> **What you need to do**
Transcribe every line between the one holding "Click the document" and the one holding "point(1246,77)", inclusive, without changing anything.

> **Working data**

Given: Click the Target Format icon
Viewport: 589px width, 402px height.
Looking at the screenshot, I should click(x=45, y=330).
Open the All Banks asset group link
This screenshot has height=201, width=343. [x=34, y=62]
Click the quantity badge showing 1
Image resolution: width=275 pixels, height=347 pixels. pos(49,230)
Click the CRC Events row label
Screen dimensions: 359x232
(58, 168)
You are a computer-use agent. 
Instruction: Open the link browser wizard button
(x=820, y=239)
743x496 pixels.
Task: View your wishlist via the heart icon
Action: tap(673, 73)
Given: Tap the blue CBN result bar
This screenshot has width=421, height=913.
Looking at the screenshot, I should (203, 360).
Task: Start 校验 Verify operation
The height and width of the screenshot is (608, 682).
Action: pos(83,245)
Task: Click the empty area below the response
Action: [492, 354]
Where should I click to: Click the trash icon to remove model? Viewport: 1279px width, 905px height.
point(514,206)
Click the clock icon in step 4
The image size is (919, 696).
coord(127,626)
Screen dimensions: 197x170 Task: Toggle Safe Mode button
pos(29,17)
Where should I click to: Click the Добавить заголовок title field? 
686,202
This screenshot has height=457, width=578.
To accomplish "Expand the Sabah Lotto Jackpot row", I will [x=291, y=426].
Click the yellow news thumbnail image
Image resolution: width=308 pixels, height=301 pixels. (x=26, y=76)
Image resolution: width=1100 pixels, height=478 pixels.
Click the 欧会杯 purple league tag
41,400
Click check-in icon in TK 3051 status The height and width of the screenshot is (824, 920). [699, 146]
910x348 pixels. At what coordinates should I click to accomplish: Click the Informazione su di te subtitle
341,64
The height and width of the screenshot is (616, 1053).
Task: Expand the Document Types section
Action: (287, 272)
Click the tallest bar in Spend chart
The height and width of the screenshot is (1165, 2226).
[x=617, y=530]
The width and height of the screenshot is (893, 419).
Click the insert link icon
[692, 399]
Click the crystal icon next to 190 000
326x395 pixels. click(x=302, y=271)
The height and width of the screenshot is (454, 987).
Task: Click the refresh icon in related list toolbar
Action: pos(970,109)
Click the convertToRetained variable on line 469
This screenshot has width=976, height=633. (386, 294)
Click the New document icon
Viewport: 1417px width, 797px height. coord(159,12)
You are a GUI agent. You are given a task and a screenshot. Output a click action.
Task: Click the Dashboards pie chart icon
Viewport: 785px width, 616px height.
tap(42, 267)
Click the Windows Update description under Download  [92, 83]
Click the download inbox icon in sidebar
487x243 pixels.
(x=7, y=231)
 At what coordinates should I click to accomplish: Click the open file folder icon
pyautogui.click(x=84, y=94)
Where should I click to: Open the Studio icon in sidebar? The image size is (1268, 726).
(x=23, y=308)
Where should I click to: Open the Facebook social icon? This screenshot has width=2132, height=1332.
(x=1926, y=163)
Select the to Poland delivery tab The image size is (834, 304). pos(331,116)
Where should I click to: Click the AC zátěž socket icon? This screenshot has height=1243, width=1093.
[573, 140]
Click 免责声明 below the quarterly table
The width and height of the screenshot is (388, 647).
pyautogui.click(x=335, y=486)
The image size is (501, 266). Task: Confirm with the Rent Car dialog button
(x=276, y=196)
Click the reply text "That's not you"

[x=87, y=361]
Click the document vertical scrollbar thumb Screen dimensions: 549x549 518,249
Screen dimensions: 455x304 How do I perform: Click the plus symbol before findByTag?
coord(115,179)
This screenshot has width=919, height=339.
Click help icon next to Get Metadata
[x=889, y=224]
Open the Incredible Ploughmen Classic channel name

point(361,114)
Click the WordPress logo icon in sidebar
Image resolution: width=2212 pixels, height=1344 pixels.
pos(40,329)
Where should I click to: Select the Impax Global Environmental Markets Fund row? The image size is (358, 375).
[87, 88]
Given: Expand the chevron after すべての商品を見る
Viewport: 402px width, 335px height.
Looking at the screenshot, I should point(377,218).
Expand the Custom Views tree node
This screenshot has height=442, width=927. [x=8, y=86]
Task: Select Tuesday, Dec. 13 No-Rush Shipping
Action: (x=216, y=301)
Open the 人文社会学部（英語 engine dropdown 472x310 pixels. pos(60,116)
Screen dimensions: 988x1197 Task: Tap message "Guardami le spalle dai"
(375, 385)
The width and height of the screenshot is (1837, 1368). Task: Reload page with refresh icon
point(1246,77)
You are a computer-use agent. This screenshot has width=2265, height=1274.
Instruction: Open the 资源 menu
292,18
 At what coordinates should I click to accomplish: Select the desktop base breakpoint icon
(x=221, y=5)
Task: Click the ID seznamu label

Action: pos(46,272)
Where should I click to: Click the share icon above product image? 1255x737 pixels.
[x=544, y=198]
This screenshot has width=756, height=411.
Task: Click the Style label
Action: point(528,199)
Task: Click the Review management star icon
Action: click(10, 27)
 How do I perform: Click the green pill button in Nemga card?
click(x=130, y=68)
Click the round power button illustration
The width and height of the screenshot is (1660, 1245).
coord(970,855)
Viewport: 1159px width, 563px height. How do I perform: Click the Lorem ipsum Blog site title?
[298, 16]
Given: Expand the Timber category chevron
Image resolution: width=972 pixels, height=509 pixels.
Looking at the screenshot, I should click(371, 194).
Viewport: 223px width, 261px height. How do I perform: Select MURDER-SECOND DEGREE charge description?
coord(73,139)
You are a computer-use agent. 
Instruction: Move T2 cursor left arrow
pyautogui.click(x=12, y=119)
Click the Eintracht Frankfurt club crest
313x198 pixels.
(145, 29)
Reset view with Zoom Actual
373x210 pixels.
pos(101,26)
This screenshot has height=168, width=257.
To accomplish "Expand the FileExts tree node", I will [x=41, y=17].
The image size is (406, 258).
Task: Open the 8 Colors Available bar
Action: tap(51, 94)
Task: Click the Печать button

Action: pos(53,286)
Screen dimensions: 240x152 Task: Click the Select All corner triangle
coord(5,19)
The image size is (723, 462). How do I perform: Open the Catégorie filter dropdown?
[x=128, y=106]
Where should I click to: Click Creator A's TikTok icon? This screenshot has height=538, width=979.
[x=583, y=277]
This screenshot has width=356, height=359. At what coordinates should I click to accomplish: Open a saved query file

> **Result of the task**
Click the document vertical scrollbar thumb Screen dimensions: 549x549 518,249
Screen dimensions: 455x304 How do I perform: Click the plus symbol before findByTag?
coord(115,179)
This screenshot has width=919, height=339.
Click help icon next to Get Metadata
[x=889, y=224]
Open the Incredible Ploughmen Classic channel name

point(361,114)
Click the WordPress logo icon in sidebar
Image resolution: width=2212 pixels, height=1344 pixels.
pos(40,329)
Where should I click to: Select the Impax Global Environmental Markets Fund row? The image size is (358, 375).
[87, 88]
Given: Expand the chevron after すべての商品を見る
Viewport: 402px width, 335px height.
Looking at the screenshot, I should point(377,218).
Expand the Custom Views tree node
This screenshot has height=442, width=927. [x=8, y=86]
Task: Select Tuesday, Dec. 13 No-Rush Shipping
Action: (x=216, y=301)
Open the 人文社会学部（英語 engine dropdown 472x310 pixels. pos(60,116)
Screen dimensions: 988x1197 Task: Tap message "Guardami le spalle dai"
(375, 385)
The width and height of the screenshot is (1837, 1368). Task: Reload page with refresh icon
point(1246,77)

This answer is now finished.